> DOCUMENT SEGMENT:
(begin)

Is that a genuine belief? Is President Trump simply saying what he thinks (knows) many people want to hear? “Don’t worry about all of that unnerving talk about limits, accountability, and self-responsibility. You can just keep doing whatever you want, and if there are problems, then there’s always someone else to blame them on.” (Russia, for instance, if you’re a Democrat who doesn’t want to take responsibility for your party running the worst presidential campaign in decades.)

While President Trump didn’t actually say that, he might as well have. And it is more or less what most people want to hear, regardless of what political beliefs they claim to have. Limits aren’t real, and the binge will never end — beliefs not that much different from those of many drug addicts and trust-fund babies, it should be noted.

 

I’m sorry to have to be the bearer of bad news here, to those who have their heads in the sand, but the US, like the rest of the industrial world, is facing a future of sharply constrained energy resources and availability. While commercial solar energy, wind energy, and hydroelectric technologies will very likely remain in use for the foreseeable future, they are — despite all of the greenwashing to the contrary — simply not going to allow for the current way of life to be maintained.

Not for the majority anyway. Maybe there will be some people living essentially the same way that they do now — and averting their eyes of those who aren’t, while rationalizing that those who live a more impoverished life deserve to (basically what people do with regard to the homeless nowadays) — but the general trend will be towards decreased energy use and availability (caloric included).

While I’m sure that I’m going to get some pushback in the comments section on this, and/or accused again of being a right-wing propagandist, the simple truth, as I see it (having spent decades observing and researching the situation) is that unsolvable “problems” relating to agricultural productivity, economically recoverable resource availability, ecological collapse, cultural disintegration + the loss of social accountability, the introduction of novel technologies whose effects on wider systems are hard to predict, and a rapidly changing climate, are all beginning to bear down on the systems that civilization relies upon.

(end)

> STATED GOAL: Continue the essay on shrinking energy supplies and the strains on civilization, picking up right after its last sentence.

> GIVEN ENTRIES:
(begin)

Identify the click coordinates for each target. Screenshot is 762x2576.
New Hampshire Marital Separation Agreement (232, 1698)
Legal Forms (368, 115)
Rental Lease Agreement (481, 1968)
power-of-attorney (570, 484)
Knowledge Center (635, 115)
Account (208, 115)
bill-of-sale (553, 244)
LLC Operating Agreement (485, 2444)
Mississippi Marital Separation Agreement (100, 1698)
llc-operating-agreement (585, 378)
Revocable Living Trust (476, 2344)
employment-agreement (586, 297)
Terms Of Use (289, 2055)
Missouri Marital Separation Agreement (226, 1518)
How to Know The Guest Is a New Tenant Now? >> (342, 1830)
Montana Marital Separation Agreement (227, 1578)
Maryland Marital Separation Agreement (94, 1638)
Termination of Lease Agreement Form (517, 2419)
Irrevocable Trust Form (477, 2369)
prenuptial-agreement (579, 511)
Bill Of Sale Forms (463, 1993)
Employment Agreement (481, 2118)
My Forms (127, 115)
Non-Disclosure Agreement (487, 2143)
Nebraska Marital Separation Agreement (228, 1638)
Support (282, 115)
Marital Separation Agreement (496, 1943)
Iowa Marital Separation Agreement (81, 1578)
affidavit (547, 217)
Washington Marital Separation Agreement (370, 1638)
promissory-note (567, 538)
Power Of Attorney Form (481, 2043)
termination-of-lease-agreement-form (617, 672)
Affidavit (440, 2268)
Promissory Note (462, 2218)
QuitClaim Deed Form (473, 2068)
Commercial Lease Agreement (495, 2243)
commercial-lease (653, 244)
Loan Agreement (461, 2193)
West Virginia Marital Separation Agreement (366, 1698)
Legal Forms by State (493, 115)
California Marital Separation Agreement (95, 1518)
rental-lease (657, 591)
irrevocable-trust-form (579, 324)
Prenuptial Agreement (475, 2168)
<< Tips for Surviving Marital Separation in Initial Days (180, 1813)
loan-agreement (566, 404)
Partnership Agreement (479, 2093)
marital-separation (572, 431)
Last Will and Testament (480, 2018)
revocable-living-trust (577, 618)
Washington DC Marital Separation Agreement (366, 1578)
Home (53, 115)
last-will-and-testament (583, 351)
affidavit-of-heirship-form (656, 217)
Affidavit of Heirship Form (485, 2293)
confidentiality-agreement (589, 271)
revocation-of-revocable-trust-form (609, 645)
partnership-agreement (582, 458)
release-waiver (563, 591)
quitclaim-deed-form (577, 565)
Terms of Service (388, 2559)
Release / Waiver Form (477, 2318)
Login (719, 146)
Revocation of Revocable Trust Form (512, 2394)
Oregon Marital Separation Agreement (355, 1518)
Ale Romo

(end)

> THE REPLY:
In other words, despite how simple the model used is/was, the findings of the infamous Limits to Growth study continue to track surprisingly closely with the real world — despite much propaganda to the contrary. The foundations that complex human activity and systems entirely rely upon — the natural world and the concentrated resources, ores, and energy provided by it, as well as climatic stability — are now, in many cases, beginning to crumble.

Some will no doubt point here to the idea that an abstract belief in human ingenuity and self-congratulatory “intelligence” — no doubt learned from the dumbed down, overly simplified stories that pervade modern media and literature — will magically allow people to avoid the consequences of having undermined the foundations that they live upon. That idea, though, is as much a statement of faith as any from any so-called religion ever has been. A look back at history, or at the population growth and decay patterns of any other rapidly expanding generalist species, though, suggests plainly that once the foundation/environment is wrecked, a collapse is coming in relatively short order.

So, to get back to the question that started this article off: What sort of drugs is the President on when he claims that the US has “nearly limitless energy resources?” And why is there bipartisan support in the US for this belief?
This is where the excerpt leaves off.